**GOAL OF THE EXERCISE:**
The entries below are to be returned exactly. Include all of them.

**AVAILABLE RECORDS:**
* * * * * * * * *

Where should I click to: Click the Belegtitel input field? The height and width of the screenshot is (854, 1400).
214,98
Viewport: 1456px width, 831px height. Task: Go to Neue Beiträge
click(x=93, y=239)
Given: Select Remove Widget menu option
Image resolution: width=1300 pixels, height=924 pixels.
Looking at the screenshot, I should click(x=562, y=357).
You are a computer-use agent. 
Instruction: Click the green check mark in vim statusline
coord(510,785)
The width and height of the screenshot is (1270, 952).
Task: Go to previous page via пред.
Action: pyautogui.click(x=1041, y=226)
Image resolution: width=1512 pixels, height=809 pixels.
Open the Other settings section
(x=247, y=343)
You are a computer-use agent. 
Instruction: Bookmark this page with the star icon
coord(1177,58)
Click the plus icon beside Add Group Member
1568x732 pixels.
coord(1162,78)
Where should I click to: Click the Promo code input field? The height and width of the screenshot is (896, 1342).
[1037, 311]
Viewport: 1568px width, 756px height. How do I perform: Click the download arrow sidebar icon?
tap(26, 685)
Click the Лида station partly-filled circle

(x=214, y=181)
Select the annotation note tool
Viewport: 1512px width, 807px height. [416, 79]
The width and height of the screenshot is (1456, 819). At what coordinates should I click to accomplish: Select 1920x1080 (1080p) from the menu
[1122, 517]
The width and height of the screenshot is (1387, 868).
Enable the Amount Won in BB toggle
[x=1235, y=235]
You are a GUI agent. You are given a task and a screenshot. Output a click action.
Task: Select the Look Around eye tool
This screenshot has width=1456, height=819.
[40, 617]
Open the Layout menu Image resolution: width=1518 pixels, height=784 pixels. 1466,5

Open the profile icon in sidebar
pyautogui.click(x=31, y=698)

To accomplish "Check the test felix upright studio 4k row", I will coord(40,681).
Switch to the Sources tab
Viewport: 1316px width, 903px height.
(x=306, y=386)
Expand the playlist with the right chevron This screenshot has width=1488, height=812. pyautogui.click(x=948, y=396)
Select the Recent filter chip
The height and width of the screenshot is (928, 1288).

* * * * * * * * *

**YOUR RESPONSE:**
Where should I click to: Click the Belegtitel input field? The height and width of the screenshot is (854, 1400).
214,98
Viewport: 1456px width, 831px height. Task: Go to Neue Beiträge
click(x=93, y=239)
Given: Select Remove Widget menu option
Image resolution: width=1300 pixels, height=924 pixels.
Looking at the screenshot, I should click(x=562, y=357).
You are a computer-use agent. 
Instruction: Click the green check mark in vim statusline
coord(510,785)
The width and height of the screenshot is (1270, 952).
Task: Go to previous page via пред.
Action: pyautogui.click(x=1041, y=226)
Image resolution: width=1512 pixels, height=809 pixels.
Open the Other settings section
(x=247, y=343)
You are a computer-use agent. 
Instruction: Bookmark this page with the star icon
coord(1177,58)
Click the plus icon beside Add Group Member
1568x732 pixels.
coord(1162,78)
Where should I click to: Click the Promo code input field? The height and width of the screenshot is (896, 1342).
[1037, 311]
Viewport: 1568px width, 756px height. How do I perform: Click the download arrow sidebar icon?
tap(26, 685)
Click the Лида station partly-filled circle

(x=214, y=181)
Select the annotation note tool
Viewport: 1512px width, 807px height. [416, 79]
The width and height of the screenshot is (1456, 819). At what coordinates should I click to accomplish: Select 1920x1080 (1080p) from the menu
[1122, 517]
The width and height of the screenshot is (1387, 868).
Enable the Amount Won in BB toggle
[x=1235, y=235]
You are a GUI agent. You are given a task and a screenshot. Output a click action.
Task: Select the Look Around eye tool
This screenshot has width=1456, height=819.
[40, 617]
Open the Layout menu Image resolution: width=1518 pixels, height=784 pixels. 1466,5

Open the profile icon in sidebar
pyautogui.click(x=31, y=698)

To accomplish "Check the test felix upright studio 4k row", I will coord(40,681).
Switch to the Sources tab
Viewport: 1316px width, 903px height.
(x=306, y=386)
Expand the playlist with the right chevron This screenshot has width=1488, height=812. pyautogui.click(x=948, y=396)
Select the Recent filter chip
The height and width of the screenshot is (928, 1288).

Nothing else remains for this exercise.